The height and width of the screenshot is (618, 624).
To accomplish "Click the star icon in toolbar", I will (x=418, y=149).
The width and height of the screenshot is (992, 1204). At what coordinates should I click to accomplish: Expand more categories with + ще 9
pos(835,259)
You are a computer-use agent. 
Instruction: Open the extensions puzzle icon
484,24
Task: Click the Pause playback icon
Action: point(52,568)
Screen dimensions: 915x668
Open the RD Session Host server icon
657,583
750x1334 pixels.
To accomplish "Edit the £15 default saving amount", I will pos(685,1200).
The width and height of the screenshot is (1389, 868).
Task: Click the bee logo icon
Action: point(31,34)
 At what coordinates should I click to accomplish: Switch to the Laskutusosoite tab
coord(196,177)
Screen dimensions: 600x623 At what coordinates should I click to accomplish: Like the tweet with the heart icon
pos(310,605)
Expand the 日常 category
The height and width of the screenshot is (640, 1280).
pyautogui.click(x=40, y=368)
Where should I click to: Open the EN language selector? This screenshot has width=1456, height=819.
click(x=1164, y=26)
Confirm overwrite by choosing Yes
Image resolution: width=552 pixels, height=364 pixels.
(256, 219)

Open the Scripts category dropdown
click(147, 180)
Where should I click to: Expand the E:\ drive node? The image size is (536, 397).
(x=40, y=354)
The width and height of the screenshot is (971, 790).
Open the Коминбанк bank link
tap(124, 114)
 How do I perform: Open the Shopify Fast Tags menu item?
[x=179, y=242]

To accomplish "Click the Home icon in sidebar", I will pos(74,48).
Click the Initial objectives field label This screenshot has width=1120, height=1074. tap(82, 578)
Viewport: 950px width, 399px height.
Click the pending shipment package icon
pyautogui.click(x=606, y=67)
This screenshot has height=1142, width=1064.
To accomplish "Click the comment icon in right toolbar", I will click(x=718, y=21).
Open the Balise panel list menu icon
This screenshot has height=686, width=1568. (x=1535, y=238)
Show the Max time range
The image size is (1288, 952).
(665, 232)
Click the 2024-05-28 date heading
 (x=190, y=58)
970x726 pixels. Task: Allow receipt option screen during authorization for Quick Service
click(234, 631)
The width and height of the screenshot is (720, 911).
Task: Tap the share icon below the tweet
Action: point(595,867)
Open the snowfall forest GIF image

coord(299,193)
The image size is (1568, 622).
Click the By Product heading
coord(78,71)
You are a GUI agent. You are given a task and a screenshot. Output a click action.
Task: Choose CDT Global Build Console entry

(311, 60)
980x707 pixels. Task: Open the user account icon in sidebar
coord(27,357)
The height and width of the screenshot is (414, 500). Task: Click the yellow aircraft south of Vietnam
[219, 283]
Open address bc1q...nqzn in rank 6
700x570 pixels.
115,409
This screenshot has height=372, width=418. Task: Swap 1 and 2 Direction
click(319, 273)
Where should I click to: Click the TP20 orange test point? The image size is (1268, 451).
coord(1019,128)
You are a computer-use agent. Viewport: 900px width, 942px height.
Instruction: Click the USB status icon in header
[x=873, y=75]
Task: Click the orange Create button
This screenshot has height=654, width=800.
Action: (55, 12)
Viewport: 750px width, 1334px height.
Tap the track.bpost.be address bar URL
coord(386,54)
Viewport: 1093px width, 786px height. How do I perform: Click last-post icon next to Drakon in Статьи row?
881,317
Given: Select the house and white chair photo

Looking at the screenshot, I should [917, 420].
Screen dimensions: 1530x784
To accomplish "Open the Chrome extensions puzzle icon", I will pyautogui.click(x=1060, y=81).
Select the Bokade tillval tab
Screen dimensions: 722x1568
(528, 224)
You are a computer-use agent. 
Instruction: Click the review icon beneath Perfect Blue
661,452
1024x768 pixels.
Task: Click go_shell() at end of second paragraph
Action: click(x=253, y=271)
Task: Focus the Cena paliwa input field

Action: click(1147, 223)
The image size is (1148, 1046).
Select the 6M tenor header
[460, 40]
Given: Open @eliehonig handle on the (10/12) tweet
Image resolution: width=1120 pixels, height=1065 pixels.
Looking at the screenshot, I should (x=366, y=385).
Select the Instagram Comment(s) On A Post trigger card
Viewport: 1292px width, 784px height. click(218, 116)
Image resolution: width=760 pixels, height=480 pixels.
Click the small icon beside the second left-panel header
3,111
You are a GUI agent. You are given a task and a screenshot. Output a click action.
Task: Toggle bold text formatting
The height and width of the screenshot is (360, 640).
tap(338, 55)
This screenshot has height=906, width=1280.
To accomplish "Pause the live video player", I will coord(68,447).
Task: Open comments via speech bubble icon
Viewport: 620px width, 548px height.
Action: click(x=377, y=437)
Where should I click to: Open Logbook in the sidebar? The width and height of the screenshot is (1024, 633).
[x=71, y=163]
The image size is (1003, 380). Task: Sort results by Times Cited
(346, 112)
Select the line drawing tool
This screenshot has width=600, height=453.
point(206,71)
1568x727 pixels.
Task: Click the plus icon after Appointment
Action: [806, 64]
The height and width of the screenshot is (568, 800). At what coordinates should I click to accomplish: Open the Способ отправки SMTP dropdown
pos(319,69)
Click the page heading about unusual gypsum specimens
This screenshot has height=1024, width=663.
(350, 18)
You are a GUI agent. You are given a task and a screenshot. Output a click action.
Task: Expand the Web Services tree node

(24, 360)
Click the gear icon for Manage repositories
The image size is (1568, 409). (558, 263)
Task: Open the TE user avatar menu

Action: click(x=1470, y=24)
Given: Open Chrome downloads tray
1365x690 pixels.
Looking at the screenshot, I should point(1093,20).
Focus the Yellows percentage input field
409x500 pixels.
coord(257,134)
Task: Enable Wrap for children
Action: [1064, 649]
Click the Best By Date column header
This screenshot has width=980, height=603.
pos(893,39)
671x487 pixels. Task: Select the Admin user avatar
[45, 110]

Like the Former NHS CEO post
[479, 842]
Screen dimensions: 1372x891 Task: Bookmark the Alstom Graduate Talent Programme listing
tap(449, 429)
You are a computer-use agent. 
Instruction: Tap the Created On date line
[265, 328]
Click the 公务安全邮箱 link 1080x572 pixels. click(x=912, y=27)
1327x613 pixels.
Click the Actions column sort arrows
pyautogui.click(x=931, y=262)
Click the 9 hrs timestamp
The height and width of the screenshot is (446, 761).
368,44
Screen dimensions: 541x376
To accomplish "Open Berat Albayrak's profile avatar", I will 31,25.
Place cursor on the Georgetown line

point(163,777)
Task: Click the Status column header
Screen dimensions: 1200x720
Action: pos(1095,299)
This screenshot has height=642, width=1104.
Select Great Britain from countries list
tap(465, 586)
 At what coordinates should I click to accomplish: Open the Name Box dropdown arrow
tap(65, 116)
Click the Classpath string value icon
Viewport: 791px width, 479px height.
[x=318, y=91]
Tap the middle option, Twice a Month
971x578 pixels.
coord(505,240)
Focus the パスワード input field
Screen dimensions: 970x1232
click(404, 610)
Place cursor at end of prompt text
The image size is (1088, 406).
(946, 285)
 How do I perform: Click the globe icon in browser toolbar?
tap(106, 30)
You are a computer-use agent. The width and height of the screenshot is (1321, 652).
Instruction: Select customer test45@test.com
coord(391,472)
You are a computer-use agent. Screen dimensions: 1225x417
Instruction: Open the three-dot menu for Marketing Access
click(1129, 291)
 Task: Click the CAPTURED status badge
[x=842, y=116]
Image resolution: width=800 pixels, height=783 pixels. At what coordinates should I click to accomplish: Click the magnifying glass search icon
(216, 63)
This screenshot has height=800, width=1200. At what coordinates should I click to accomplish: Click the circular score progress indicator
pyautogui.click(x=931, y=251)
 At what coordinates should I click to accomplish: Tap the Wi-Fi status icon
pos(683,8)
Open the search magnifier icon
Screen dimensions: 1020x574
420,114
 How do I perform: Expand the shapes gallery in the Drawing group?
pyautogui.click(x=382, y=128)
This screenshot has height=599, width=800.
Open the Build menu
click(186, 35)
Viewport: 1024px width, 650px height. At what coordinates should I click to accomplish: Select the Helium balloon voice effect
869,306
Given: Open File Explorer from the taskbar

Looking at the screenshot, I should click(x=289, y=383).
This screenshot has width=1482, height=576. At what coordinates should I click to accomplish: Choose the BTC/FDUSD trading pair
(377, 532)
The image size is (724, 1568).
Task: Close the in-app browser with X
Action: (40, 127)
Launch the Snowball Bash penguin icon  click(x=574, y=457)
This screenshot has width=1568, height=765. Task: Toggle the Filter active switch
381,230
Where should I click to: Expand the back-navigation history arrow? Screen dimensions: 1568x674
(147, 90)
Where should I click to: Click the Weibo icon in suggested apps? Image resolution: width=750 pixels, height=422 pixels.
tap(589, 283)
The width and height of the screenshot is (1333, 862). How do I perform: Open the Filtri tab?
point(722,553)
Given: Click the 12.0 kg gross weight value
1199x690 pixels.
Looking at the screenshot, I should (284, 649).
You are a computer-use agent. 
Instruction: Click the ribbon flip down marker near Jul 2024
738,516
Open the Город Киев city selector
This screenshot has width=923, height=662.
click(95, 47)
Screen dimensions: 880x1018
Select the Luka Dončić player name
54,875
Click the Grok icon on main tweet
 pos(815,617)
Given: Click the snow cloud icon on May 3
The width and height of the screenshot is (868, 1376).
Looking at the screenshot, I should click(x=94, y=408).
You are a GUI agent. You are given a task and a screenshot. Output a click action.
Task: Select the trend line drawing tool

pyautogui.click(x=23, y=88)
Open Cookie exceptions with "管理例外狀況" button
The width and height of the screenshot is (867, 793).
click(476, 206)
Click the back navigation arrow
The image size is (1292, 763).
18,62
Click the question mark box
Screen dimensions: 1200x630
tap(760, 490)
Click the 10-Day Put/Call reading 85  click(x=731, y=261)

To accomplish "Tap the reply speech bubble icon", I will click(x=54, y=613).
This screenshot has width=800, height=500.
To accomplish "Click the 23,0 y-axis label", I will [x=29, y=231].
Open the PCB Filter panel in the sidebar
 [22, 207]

[ASSIGNMENT] Return, exactly, the lines from the first line of the records above to the line containing "Screen dimensions: 915x668", both included.

[RESULT BELOW]
The height and width of the screenshot is (618, 624).
To accomplish "Click the star icon in toolbar", I will (x=418, y=149).
The width and height of the screenshot is (992, 1204). At what coordinates should I click to accomplish: Expand more categories with + ще 9
pos(835,259)
You are a computer-use agent. 
Instruction: Open the extensions puzzle icon
484,24
Task: Click the Pause playback icon
Action: point(52,568)
Screen dimensions: 915x668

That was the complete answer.